## Problems to work on
1. Could you reproduce the Reuters article word for word, starting at "Reuters sits on" and ending at "issue by year-end."?
2. Could you turn the paragraph of the Reuters article that begins "Jason Crisp, of Societe Generale" into a short bulleted list that keeps its main facts?

## Text passage
......

Reuters sits on cash mountain

Reuters yesterday disapppointed the City by failing to deliver confirmation about the long-awaited return of surplus cash to shareholders. Sir Christopher Hogg, chairman, asked for "patience" while the board examined "all options" on the distribution of funds.

Speaking at the annual meeting, Sir Christopher said: "Be patient, it will come in one form or another." A spokesman for Reuters added that the company, which has more than pounds 850m cash, still hoped to resolve the issue by year-end.

Expectations of an announcement had been running high ahead of the group's first-quarter results which showed a 14 per cent increase in revenues to pounds 713m, helped by the advantageous dollar exchange rate. At constant exchange rates the increase fell short of expectations at only 9 per cent.

Peter Job, chief executive, said growth from information products was slowing, partly due to consolidation in the financial sector, but also "partly because we need our new 3000 product line [a replacement for the 2000 range of news and information screen-based products] to galvanise sales".

"This product line is now being tested with customers and is scheduled to be released prior to our half-year results announcement in July," he said.

Reuters shares fell 15p to 736p at one point, but rallied to close at 749p, a fall of 2p on the day. Michael Stranks, an analyst at Henderson Crosthwaite, said: "Revenues were one point or so below expectations; the market had been looking for 10 per cent at constant exchange rates. The fact that there was nothing new at the moment on any special dividend or share buy-back also disappointed some of the bulls."

Jason Crisp, of Societe Generale Strauss Turnbull, said the share price fall was "an over-reaction". The company had strongly indicated at the time of its results announcement in February that it would not see double- digit sales growth at constant exchange rates, and that there would be nothing new until the end of the year on plans to redistribute surplus cash to shareholders. He added, however, that there was likely to be disappointment in underlying sales growth.

......

## Given information
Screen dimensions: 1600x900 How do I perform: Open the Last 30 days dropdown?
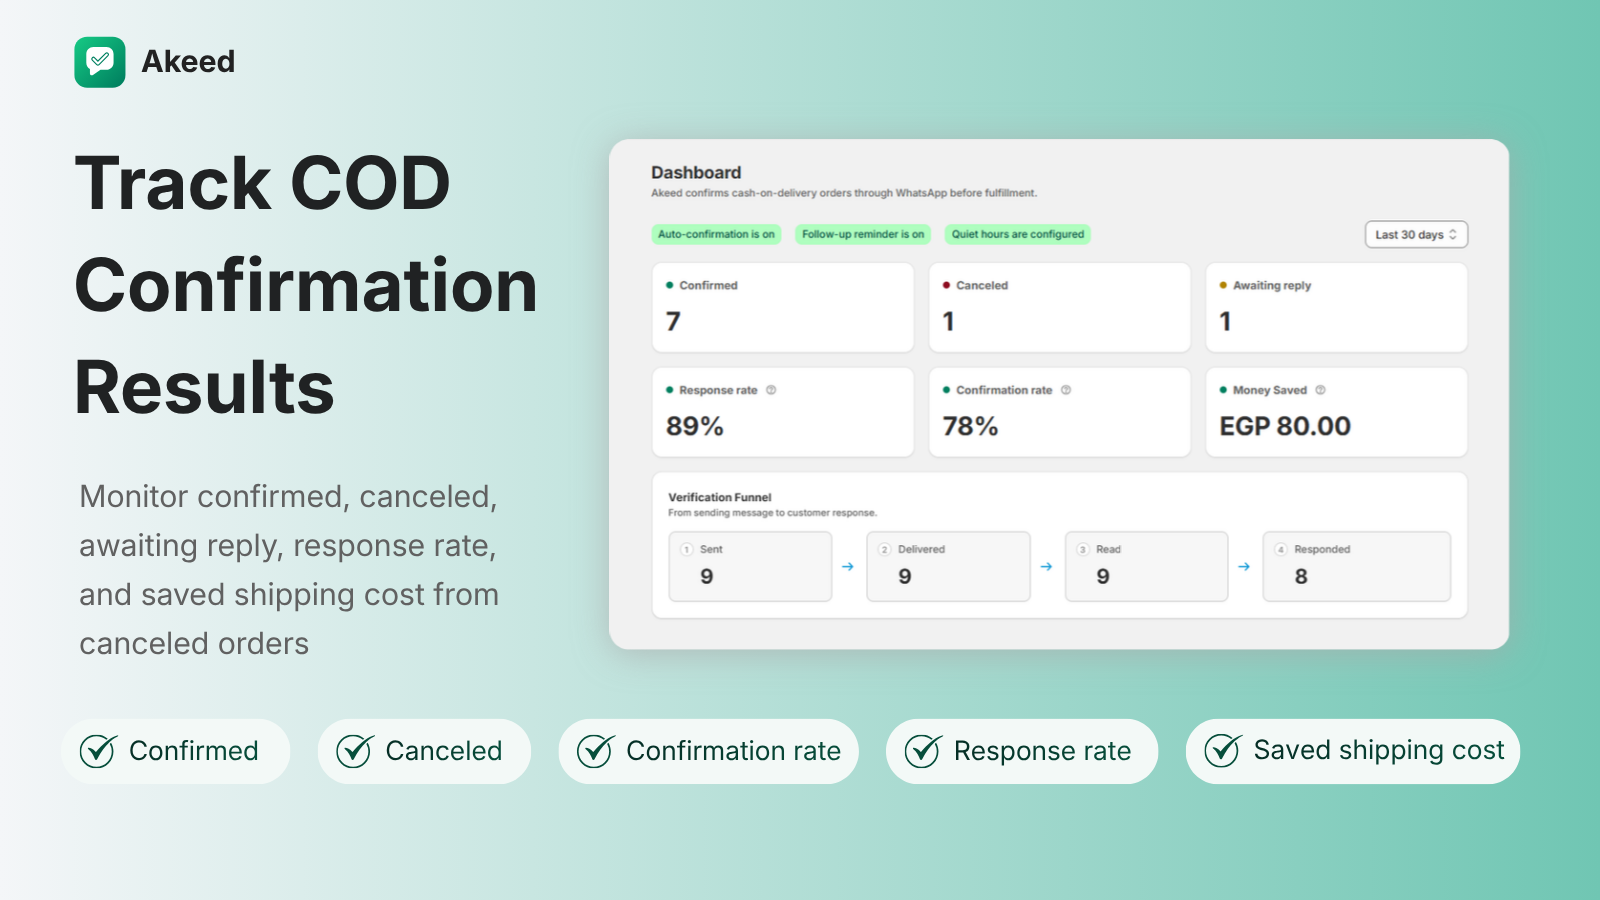pyautogui.click(x=1416, y=234)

......

## Completed exercise
1.
Reuters sits on cash mountain

Reuters yesterday disapppointed the City by failing to deliver confirmation about the long-awaited return of surplus cash to shareholders. Sir Christopher Hogg, chairman, asked for "patience" while the board examined "all options" on the distribution of funds.

Speaking at the annual meeting, Sir Christopher said: "Be patient, it will come in one form or another." A spokesman for Reuters added that the company, which has more than pounds 850m cash, still hoped to resolve the issue by year-end.

2.
- Jason Crisp, of Societe Generale Strauss Turnbull, called the share price fall "an over-reaction".
- At its February results announcement, the company had strongly indicated it would not see double-digit sales growth at constant exchange rates.
- It had also indicated there would be nothing new on plans to redistribute surplus cash to shareholders until the end of the year.
- He still expected disappointment in underlying sales growth.